▶ **INSTRUCTIONS TO FOLLOW**: Restate all entries word for word, minus pictures.

== PROVIDED ENTRIES

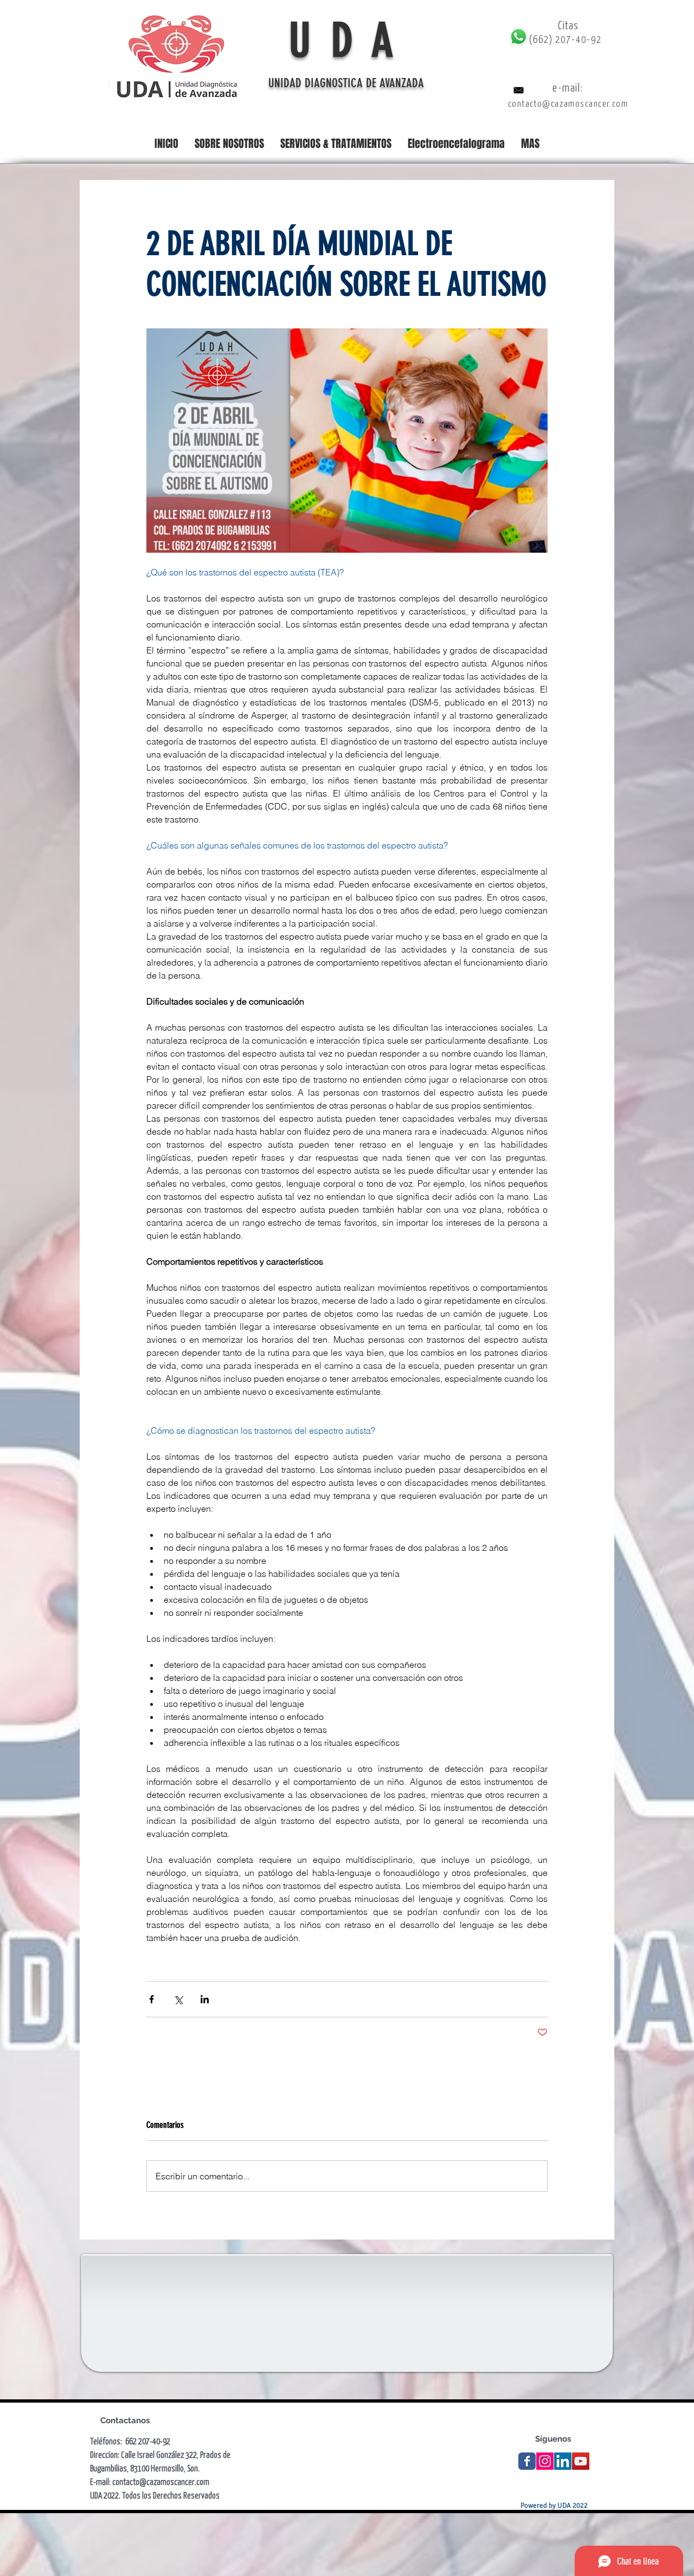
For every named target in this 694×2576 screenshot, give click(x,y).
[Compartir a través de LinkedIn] (205, 1999)
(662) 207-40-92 (565, 39)
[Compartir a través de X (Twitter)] (178, 1999)
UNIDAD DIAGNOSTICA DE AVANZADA (347, 83)
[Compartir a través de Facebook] (151, 1999)
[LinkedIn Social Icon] (562, 2461)
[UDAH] (527, 2461)
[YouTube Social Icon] (580, 2461)
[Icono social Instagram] (545, 2461)
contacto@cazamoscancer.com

====

▶ **RESULT OF THE TASK**:
For every named target in this 694×2576 screenshot, give click(x,y).
[Compartir a través de LinkedIn] (205, 1999)
(662) 207-40-92 (565, 39)
[Compartir a través de X (Twitter)] (178, 1999)
UNIDAD DIAGNOSTICA DE AVANZADA (347, 83)
[Compartir a través de Facebook] (151, 1999)
[LinkedIn Social Icon] (562, 2461)
[UDAH] (527, 2461)
[YouTube Social Icon] (580, 2461)
[Icono social Instagram] (545, 2461)
contacto@cazamoscancer.com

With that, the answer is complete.